Based on a formula assessing Internet searches on languages, the Tiobe Index named JavaScript its Language of the Year for 2014.
“After all these years, JavaScript has finally
become TIOBE's language of the year. It was a close finish. Swift and R
appeared to be the main candidates for the title but due to a deep fall of
Objective-C this month, a lot of other languages took advantage of this and
surpassed these two candidates at the last moment.” Tiobe said.
TIOBE
programming index is “a measure of popularity of programming languages,
calculated from number of search engine results for queries containing the name
of the language” (TIOBE Programming Community Index Definition"). TIOBE
takes into account only Turing complete languages, so some popular languages
like HTML or SQL are not present in ranking.
JavaScript
has won the award because it had an increase of roughly 1.70 percent of share.

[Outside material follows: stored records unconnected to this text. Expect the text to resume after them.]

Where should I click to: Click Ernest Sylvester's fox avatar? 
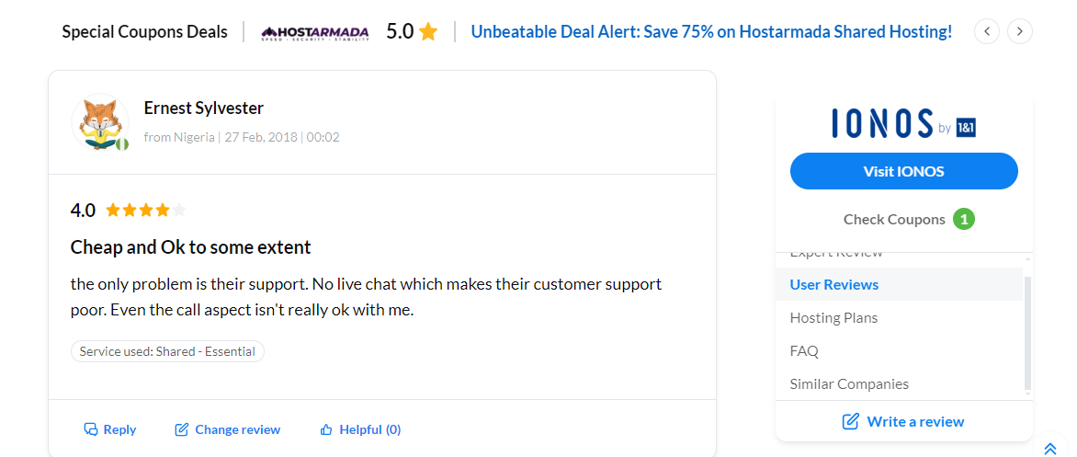tap(100, 122)
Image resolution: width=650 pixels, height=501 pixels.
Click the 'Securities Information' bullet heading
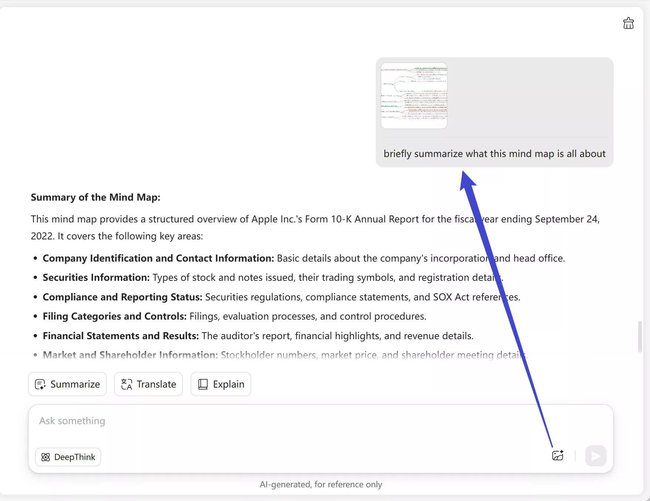[x=96, y=277]
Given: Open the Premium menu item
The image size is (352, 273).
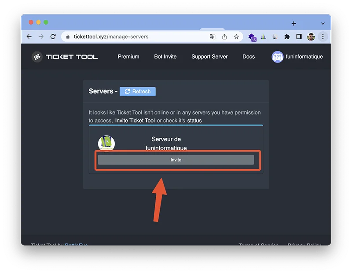Looking at the screenshot, I should [x=128, y=57].
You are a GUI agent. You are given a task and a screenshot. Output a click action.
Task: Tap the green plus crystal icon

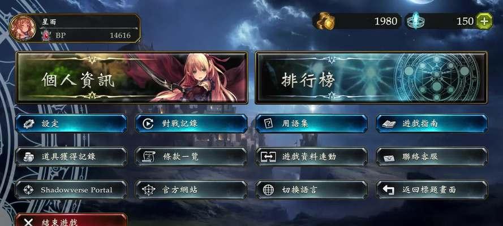pyautogui.click(x=484, y=21)

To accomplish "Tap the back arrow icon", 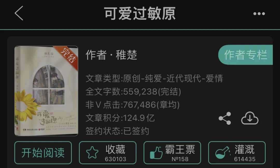I will coord(19,13).
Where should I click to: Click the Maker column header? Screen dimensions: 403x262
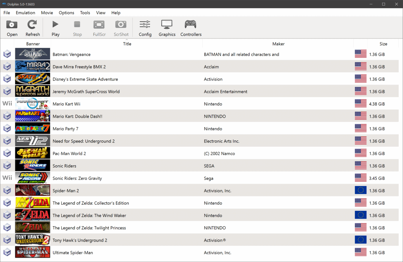(x=278, y=44)
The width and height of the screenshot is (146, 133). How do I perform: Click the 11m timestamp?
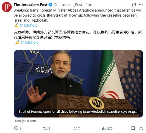(x=89, y=5)

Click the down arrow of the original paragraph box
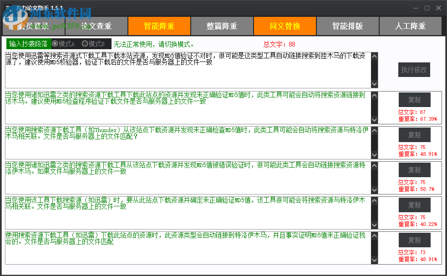tap(374, 84)
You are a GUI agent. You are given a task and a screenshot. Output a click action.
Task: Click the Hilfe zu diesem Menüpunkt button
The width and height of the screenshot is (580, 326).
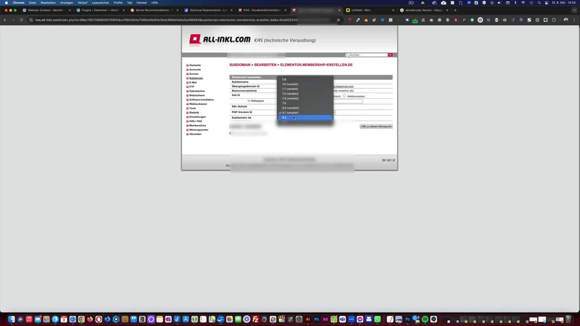point(376,126)
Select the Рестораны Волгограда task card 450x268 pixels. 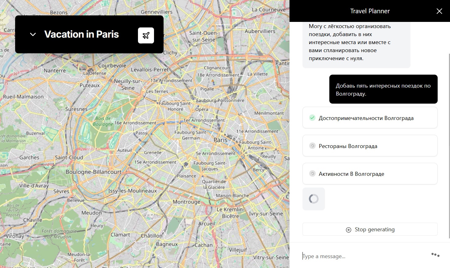370,146
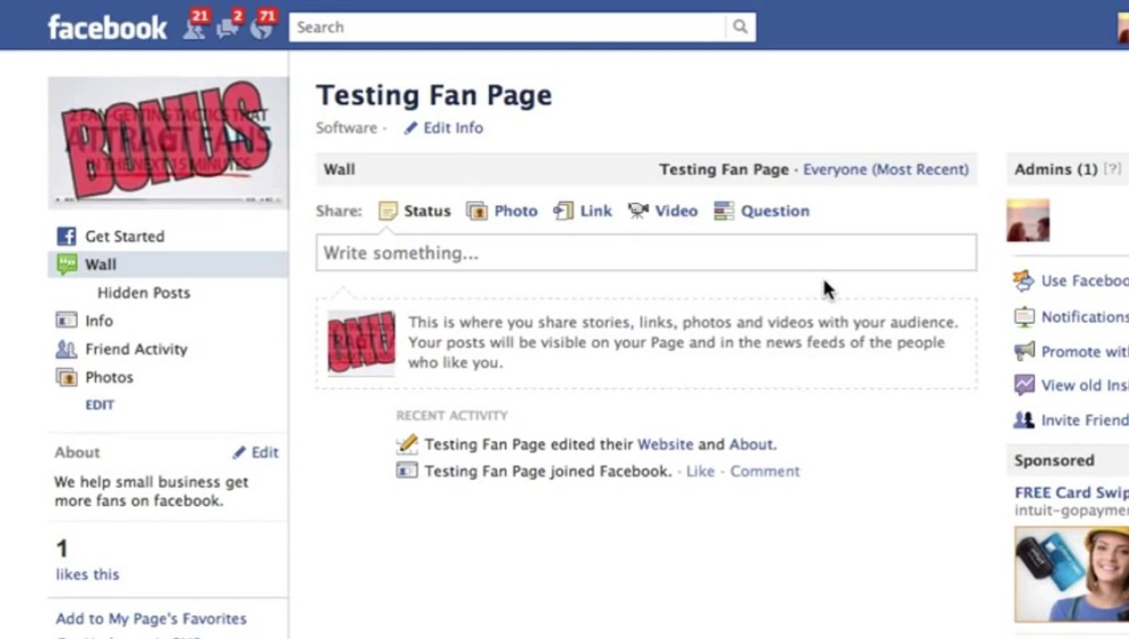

"The JavaScript programming language has a long history and is always
considered as the 'ugly duckling' from a language design point of view.
Nevertheless, JavaScript has become the standard browser language through the
years," Tiobe said.
So, is JavaScript the Language of the Future?
Despite
being on the 10th ranked programming language in the latest Tiobe Index,
JavaScript is the dominant programming language choice for startups (see the
growing use of JavaScript on GitHub in recent years – now is the top language.
JavaScript
is one of the preferred ways of developing applications for Windows 8's new UI.
They say being
able to use the same language on the front end and the back end makes life
easier for development teams.
The PyPL (Popularity of Programming Language) index, which analyzes Google searches on
language tutorials (the more a specific language tutorial is searched, the more
popular the language is assumed to be), named Swift its Language of the Year
for 2014.
Swift had a
rating of 3 percent for 2014 and ranked ninth on PyPL's index for the month,
jumping past two long-established languages: Ruby and Visual Basic.
In the
January PyPL index, Java was tops, with a 25.8 percent share, followed by PHP
(12.4 percent), Python (11.8 percent), C# (9.9 percent), and C++ (8.7 percent).
Top 10 were
C (8.2 percent), JavaScript (7.4 percent), Objective-C (6.7 percent), Swift
(3.1 percent), Ruby (2.7 percent), and Visual Basic (2.1 percent).